Most university mission statements not only emphasize mastery of a student’s area of emphasis (major), but the achievement of a high level of proficiency in areas representative of the general education core, including reading for comprehension, effective written and oral communication skills, and the ability to think critically, use logic, make appropriate decisions and solve problems. The embracement, understanding and appreciation of diversity are also integral elements of a mission statement. The perceptual-motor development program comprehensively addresses most of the outcomes of a typical university mission statement while using a number of additional unique approaches that make it truly distinctive and effective in its purpose.
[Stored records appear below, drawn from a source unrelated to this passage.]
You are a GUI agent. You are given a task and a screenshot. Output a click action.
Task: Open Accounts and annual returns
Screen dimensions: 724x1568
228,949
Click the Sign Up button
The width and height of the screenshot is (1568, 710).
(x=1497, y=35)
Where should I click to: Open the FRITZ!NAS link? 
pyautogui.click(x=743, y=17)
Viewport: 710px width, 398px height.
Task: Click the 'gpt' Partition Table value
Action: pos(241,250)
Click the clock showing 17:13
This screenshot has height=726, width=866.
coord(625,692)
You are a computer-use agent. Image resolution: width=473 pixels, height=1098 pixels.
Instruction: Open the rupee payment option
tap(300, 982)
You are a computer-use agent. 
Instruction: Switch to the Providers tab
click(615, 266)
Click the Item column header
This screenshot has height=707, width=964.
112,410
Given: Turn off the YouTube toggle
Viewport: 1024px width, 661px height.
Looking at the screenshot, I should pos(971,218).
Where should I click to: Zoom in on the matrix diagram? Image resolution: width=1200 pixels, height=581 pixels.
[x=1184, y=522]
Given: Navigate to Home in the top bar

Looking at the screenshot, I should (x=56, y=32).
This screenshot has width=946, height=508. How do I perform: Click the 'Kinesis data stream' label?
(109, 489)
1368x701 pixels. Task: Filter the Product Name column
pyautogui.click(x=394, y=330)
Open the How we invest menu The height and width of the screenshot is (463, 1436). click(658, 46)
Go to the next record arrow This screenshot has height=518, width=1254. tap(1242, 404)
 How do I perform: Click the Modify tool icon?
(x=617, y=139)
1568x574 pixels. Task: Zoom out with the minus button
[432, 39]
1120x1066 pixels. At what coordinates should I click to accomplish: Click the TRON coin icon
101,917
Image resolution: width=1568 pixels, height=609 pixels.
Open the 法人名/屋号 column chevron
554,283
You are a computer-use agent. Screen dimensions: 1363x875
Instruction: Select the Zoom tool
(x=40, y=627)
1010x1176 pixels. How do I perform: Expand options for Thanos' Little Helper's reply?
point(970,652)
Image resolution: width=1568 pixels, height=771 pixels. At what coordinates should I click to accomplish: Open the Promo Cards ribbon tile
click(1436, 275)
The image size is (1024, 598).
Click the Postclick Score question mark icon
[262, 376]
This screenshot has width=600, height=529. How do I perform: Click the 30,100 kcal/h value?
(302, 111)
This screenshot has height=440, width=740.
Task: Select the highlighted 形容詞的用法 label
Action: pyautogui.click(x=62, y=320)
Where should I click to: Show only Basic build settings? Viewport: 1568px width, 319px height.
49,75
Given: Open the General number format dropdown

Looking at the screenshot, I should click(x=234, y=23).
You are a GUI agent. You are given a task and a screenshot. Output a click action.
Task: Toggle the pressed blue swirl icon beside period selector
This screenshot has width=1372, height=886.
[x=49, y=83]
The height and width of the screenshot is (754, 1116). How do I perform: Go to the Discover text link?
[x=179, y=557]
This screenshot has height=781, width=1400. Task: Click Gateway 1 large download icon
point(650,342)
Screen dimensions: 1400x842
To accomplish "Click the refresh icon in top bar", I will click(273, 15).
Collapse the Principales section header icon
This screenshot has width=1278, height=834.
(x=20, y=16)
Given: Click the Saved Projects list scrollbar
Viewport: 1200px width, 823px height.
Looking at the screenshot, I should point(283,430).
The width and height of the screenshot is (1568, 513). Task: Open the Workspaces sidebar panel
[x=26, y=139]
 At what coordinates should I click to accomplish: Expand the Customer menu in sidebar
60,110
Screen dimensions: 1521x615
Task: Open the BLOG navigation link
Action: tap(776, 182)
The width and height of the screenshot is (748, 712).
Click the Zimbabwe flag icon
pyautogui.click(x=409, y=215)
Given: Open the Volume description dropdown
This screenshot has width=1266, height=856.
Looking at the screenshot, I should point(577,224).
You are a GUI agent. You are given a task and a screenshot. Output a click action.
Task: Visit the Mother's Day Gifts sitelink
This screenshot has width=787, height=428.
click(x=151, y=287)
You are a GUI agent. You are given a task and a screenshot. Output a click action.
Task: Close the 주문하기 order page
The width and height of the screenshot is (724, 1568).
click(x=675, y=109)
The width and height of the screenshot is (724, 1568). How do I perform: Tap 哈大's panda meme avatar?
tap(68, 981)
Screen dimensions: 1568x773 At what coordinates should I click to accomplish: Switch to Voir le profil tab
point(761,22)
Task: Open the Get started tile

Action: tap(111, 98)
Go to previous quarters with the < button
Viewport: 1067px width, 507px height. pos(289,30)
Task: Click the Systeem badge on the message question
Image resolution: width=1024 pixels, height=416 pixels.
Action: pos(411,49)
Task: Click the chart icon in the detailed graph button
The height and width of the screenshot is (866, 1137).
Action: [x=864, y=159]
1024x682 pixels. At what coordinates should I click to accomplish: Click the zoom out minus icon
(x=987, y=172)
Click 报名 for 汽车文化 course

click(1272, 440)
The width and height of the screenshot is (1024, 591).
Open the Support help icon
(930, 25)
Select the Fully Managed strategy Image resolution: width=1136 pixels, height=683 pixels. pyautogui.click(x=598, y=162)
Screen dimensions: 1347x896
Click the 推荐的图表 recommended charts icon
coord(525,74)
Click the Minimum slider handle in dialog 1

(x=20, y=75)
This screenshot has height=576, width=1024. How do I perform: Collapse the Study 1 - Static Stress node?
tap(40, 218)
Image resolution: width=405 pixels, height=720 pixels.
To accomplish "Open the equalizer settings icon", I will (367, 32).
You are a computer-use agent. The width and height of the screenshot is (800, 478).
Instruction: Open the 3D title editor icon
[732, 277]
Your leadership and mentoring will enable the student in your charge to achieve the outcomes listed below via the one-on-one program:

  1. Develop critical thinking, problem solving and decision making skills by
    • Creating teaching environments that keeps at-risk children on-task
    • Making determinations regarding the teaching/learning process based on: a previous term’s assessment data, transitioning observations and assessment data into lesson plans and activities, and continuously modifying the teaching environment to achieve optimum one-on-one results
    • Evaluating levels and degrees of child’s needs
      • Generating a remedial activity program from this evaluation
      • Determining how to present the results of a semester’s program to a professional supervisor in a thorough, meaningful manner
      • Generating a variety of teaching strategies to use in future professional endeavors
  2. Enhance written and oral communication skills by
    • Keeping meaningful weekly activity logs
    • Writing lesson plans; generating goals and behavior objectives/benchmarks
    • Creating a written status report
    • Developing an activity program, based on a status report
    • Arranging and conducting a conference with the classroom teacher regarding the child’s progress
    • Writing a formal letter or end of term status report based on the term’s experiences, observations recorded in activity logs, screening and assessments and projected activity program to the parents/guardian
  3. Understanding and appreciating diversity
    • Working with and observing a child at-risk in a one-on-one teaching situation over the course of an entire semester

In Conclusion

Teachers who engage students for KIN 545 in this learning process will receive a letter from the course instructor that explains the basic purpose and expectations of this course. They will also receive a copy of the student responsibilities [from the student], that explains in greater detail what is expected of the individual student-teacher in the laboratory experience [see attached icon, Off-Campus Practicum Requirements]. I strongly urge you to allow the student-teacher to engage his/her assigned child for at least 20 minutes twice per week in gross motor activities. The student will be responsible for various other assignments, which s/he will share with you toward the end of the semester. Understanding that time is at a premium in regards to your own lesson preparation, I suggest that you allow the student-teacher to engage his/her pupil in perceptual-motor activities that include academic themes, especially those that will reinforce the daily learning activities that you utilize over the course of the term.

If you feel that one or more children in your current or recent teaching situations might profit from the program on-campus, please refer the child’s parents/guardians to either the parent section of this website or Dr. Downing’s phone/E-mail. Thank you for taking the time to peruse this site and the information within it.